Il quadro dei dirigenti scolastici in Sicilia si arricchisce di un nuovo tassello in vista dell'avvio delle attività. Con la pubblicazione del provvedimento ufficiale da parte dell'Ufficio Scolastico Provinciale, la preside Alessandra Camerota assume la guida dell'I.I.S. "Virgilio" di Mussomeli. Parliamo di un incarico aggiuntivo di reggenza che punta a garantire la piena operatività dell'istituto superiore nisseno, una realtà complessa che richiede una guida stabile per affrontare le sfide organizzative dei prossimi mesi.
Il fenomeno delle reggenze, purtroppo cronico nel panorama scolastico italiano e in particolare nelle regioni del Mezzogiorno, affonda le sue radici nei ritardi delle procedure concorsuali e nel progressivo innalzamento dell'età pensionabile del personale dirigenziale. Secondo i dati preliminari diffusi dai sindacati di categoria, l'anno scolastico in corso registra una percentuale di scuole normodotate prive di un dirigente titolare che sfiora il 20% in alcune province siciliane. Questa carenza strutturale costringe gli uffici periferici del Ministero dell'Istruzione e del Merito a ricorrere sistematicamente all'istituto della reggenza, disciplinato dall'articolo 19 del decreto legislativo n. 165/2001 e dalle successive disposizioni contrattuali collettive nazionali del comparto Istruzione e Ricerca.
Il provvedimento, registrato ufficialmente il 7 settembre 2026 con il protocollo m_pi.AOOUSPCL-EN.0020704, è stato reso noto tramite l'albo dell'amministrazione periferica. Ma quali sono le reali ricadute di queste nomine sulla gestione quotidiana degli istituti? Gestire due scuole contemporaneamente rappresenta un banco di prova notevole per qualsiasi dirigente, chiamato a dividere le proprie energie tra sedi spesso distanti e con esigenze formative differenti.
Per il personale docente e per i collaboratori scolastici dell'I.I.S. "Virgilio", la reggenza comporta la necessità di interfacciarsi con una guida che non potrà garantire una presenza quotidiana costante su tutti i plessi. Questo aspetto si ripercuote direttamente sulla macchina organizzativa: il dirigente deve necessariamente delegare parte delle funzioni vicarie ai collaboratori scolastici interni e ai docenti componenti dello staff di presidenza, valorizzando le competenze distribuite all'interno del collegio docenti. D'altro canto, il personale amministrativo (ATA) si trova a gestire un carico di lavoro burocratico incrementato dalla necessità di coordinare i flussi di firma e di adempimento tra la scuola di titolarità e quella affidata in reggenza, rispettando rigorosamente le scadenze ministeriali legate ai bandi PNRR, alla stesura del Programma Annuale e alla gestione dei contratti di fornitura.

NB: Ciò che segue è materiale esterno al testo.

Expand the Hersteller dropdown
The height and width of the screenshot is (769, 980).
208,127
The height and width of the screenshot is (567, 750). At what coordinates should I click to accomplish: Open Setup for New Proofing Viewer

La gestione di una reggenza richiede un equilibrio complesso tra la presenza fisica nei plessi e il coordinamento a distanza delle attività amministrative e didattiche.
Dal punto de vista normativo, l'incarico di reggenza attribuisce al dirigente scolastico la pienezza dei poteri decisionali e di spesa, ma non modifica il trattamento economico fondamentale, prevedendo esclusivamente una retribuzione di risultato proporzionata ai mesi effettivi di svolgimento dell'incarico aggiuntivo, calcolata sulla base dei parametri definiti dal Contratto Collettivo Nazionale Integrativo di area. Questa sproporzione tra le responsabilità civili, penali ed amministrative assunte e il riconoscimento economico accessorio è da anni al centro del dibattito sindacale, che evidenzia come il sovraccarico di lavoro possa compromettere la qualità complessiva dei processi decisionali.
La nomina della dirigente Camerota rientra nelle procedure ordinarie messe in campo dagli uffici territoriali per coprire le sedi vacanti o prive di un titolare a tempo pieno. Il documento completo che autorizza il passaggio di consegne è disponibile per la consultazione pubblica direttamente attraverso i canali istituzionali dell'amministrazione scolastica.
Nei prossimi giorni, la neo-reggente sarà chiamata a formalizzare il calendario dei primi incontri con i direttori dei servizi generali ed amministrativi (DSGA) e con le funzioni strumentali, al fine di tracciare la linea programmatica per la continuità didattica e il completamento degli organici. L'attenzione della comunità scolastica resta alta, nella consapevolezza che solo attraverso una sinergia efficace tra presidenza, segreteria e docenti sarà possibile superare le criticità connesse alla gestione sdoppiata.